Подчиняюсь. Вытираю брюками пол.
— Не так скоро. Надо еще пропеть по-петушиному.
Злюсь.
— Ну, можешь не давать, без тебя достану.
— А осталось только дать закурить!
Журнал хрустит в руках. Ну да, мое… Моя рота строк. Я наобум послал их в «Металлист». Выстроились и гаркают: «откалывай-ка, сердце, казачка по ребрам..» Ах, ты елки зеленые! Здорово получилось.
Толька Домбов сует свою железную клешню.
— Молодец, Сашка! Дерзай, едрихен штрихен. Лезь с суконным рылом в калашный… Смотри и Самоха как будто по твоим стопам прет.
Самохин, мечтательно задрав босые ноги, усиленно чиркнет тетрадь.
— Что, Митя, вдохновение замучило или зависть разъярилась?
Юрка подкусывает, заглядывая в листки. Тот лягается, бычится.
— Уйди к… коневой маме!
Резанул комнату зрачками, спрятал тетрадь под подушку.
— Любопытной мартышке в кине нос оторвали.
Домбов хмурится, щурит близорукие глаза.
— Лучше б за кипятком.

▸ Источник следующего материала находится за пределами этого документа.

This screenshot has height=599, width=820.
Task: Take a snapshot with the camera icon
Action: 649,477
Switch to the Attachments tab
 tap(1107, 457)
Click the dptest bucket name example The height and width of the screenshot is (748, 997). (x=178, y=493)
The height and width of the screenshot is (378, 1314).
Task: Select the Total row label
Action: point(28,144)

А ну, Шмот, фигулькин нос, докажи, что первогодники проворливый народ. Слушай, Сашка, не мешало бы колбаской вспрыснуть. А?
— Есть такое дело!
Голос Тольки преображается.
— Зав шам-базы, тряси мошной. Я за чаем, а Шмот хвост трубой за ситным да колбасой. А ну, живее!
Шмот, как единственный первогодник в нашей комнате, занимает почетную должность комнатного курьера. И это ему нравится. Он неуклюж и костляв. Лицо его похоже на сжатый кулак, который показывает фитьку. Шмотова фитька называется носом поэтому немного задирается вверх.

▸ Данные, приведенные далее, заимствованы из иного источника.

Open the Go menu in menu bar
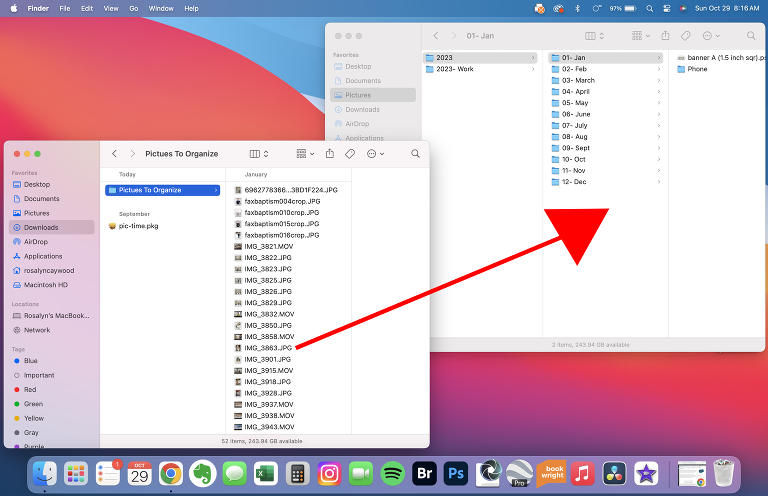 [133, 8]
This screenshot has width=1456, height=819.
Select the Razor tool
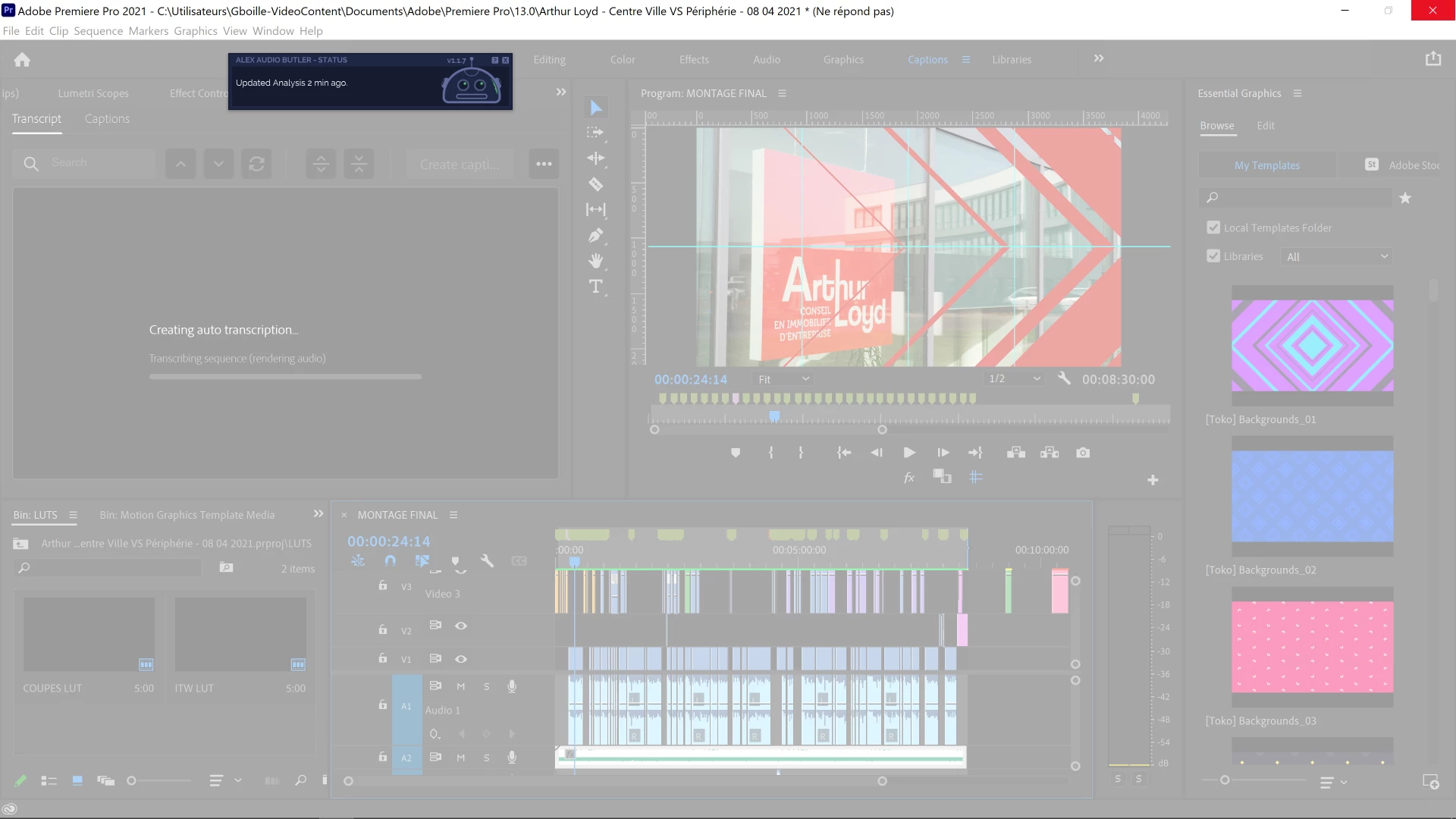(596, 184)
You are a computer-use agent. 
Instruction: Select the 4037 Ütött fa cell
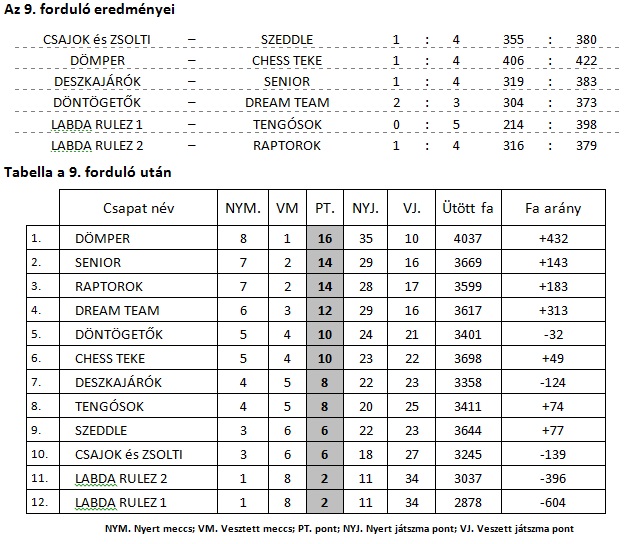click(x=467, y=239)
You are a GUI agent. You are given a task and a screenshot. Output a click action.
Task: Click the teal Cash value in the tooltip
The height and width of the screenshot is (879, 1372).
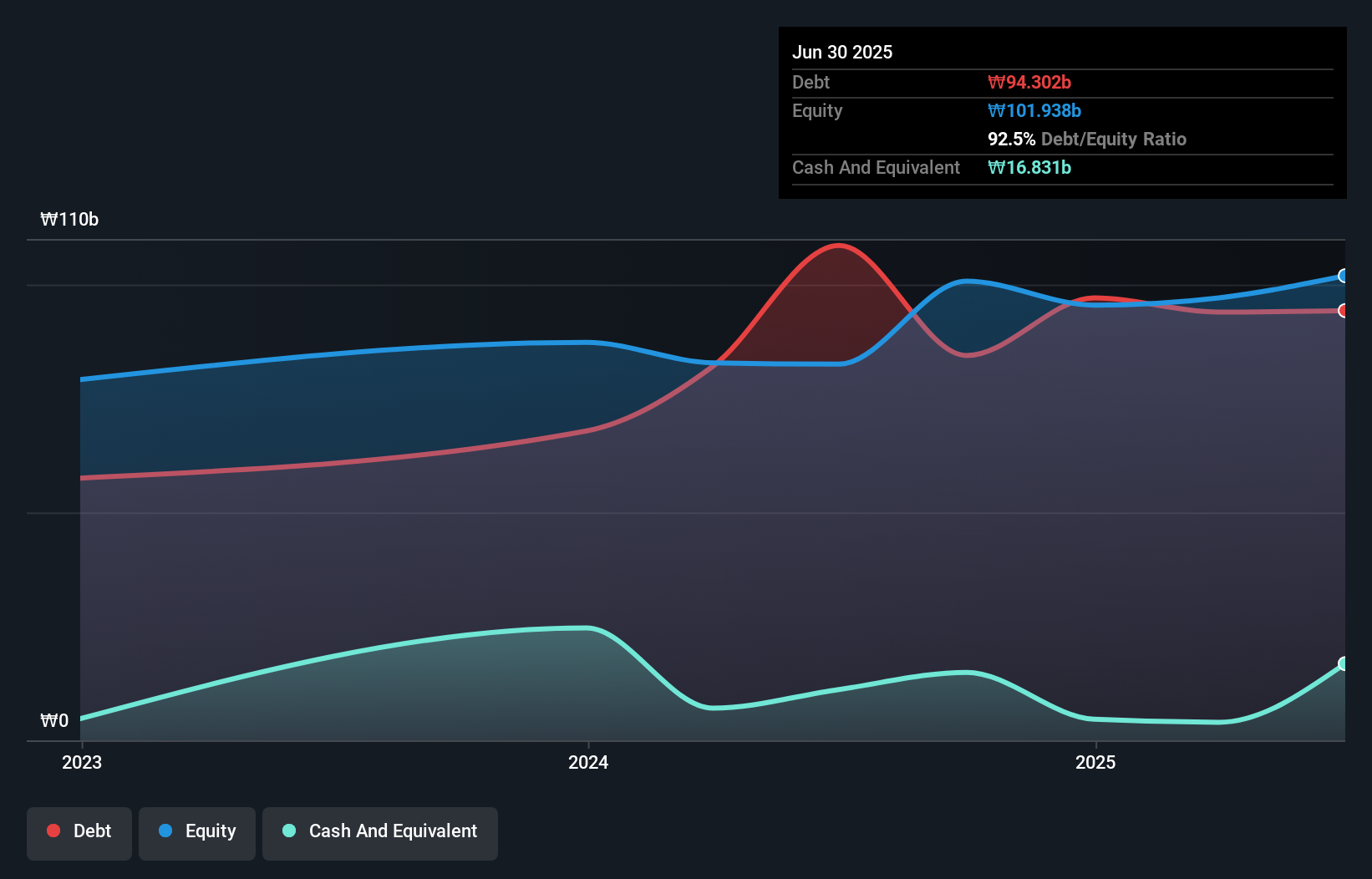(1029, 167)
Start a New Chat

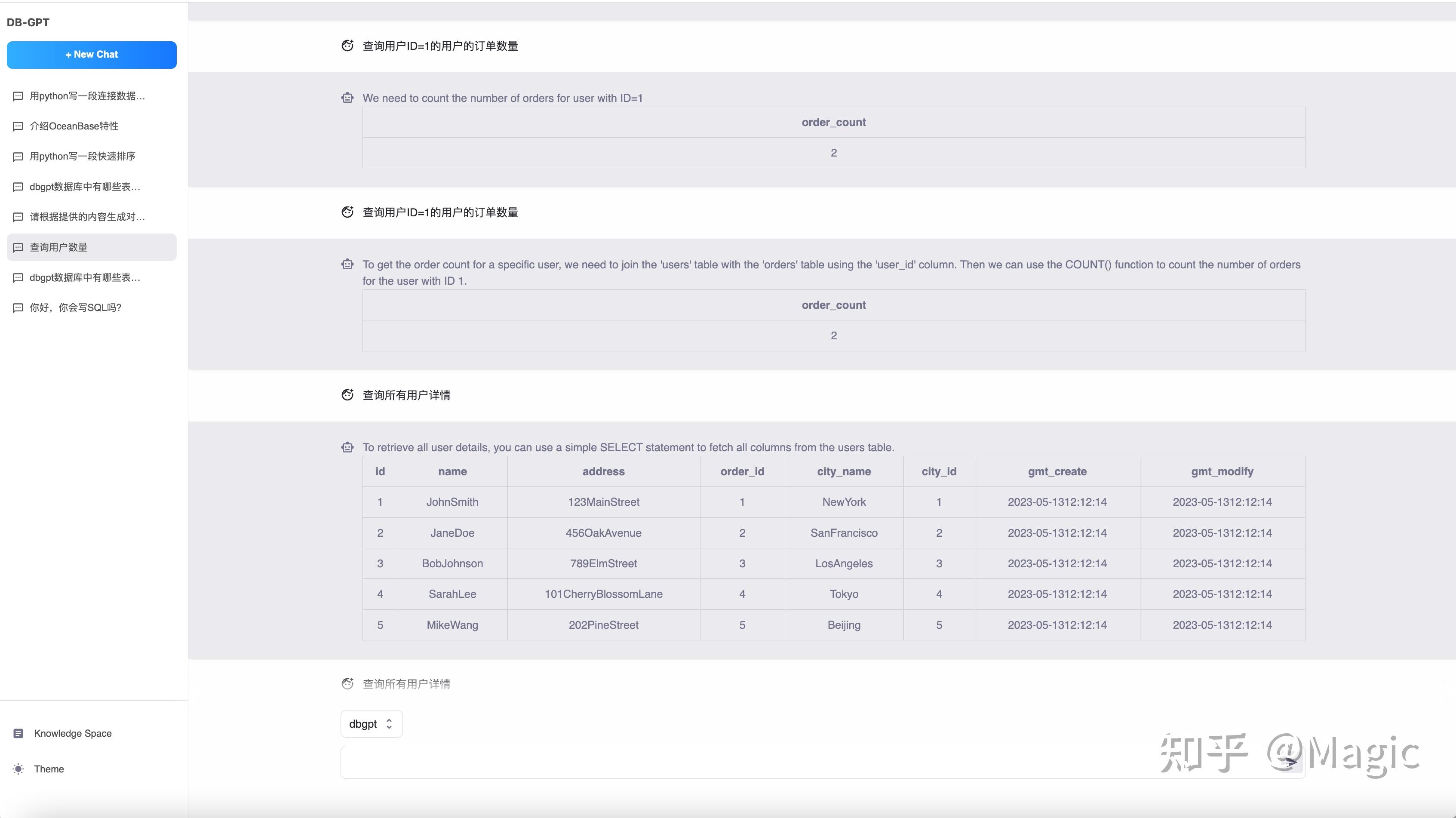[92, 55]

Он усиленно ищет кепку и шмыгает фитькой. Суетится и Юрка.
— На это дело собственноручно мобилизую себя… Вытаскивай, ребята, инструмент. Где мой большой нож?
На стол летят коробки с сахаром, звенят в кружках ложки.
Я мчусь мыться, рубашку долой, полотенце на шею. В коридоре навстречу бренчит чайником Нина Шумова.
— Тише, расшибешь.
Ухватилась за концы полотенца.
— В клуб идешь? Сегодня, говорят, хорошая постановка.
— Что — билетом угостить хочешь?
— Один могу.
— Как это могу? Значит, суешь мне его в карман. Видишь, у меня руки заняты.
— Ну, вот еще в карман. Бери в зубы.
Хлопнула по спине точно взнузданную лошадь и помчалась вперед, рассыпав по лицу стриженые волосы.
Нашу «гарбузию» тишина посещает редко. Разве только в такие торжественные моменты, когда на коричневой бумаге лежат тонкие пластинки страсбургской колбасы… Мясистые, сочные, в белых блестках жира, взобравшись на ломоть французской булки, они сами лезут в зубы. Тогда переполнены все рты, щеки расперты, и только чавканье нарушает временное затишье. Спокойно дышут наполненные кипятком кружки.
Жевать так жевать — до седьмого пота, если не до седьмого, так хоть до пятого. Лица напоминают круглые сыры со слезой — лица в поту.
Сытость одуряет человека. Собрались было уже на отдых, но тогда заворочался неспокойный билет. Раз есть билет, значить есть возможность всем гамузом попасть на постановку.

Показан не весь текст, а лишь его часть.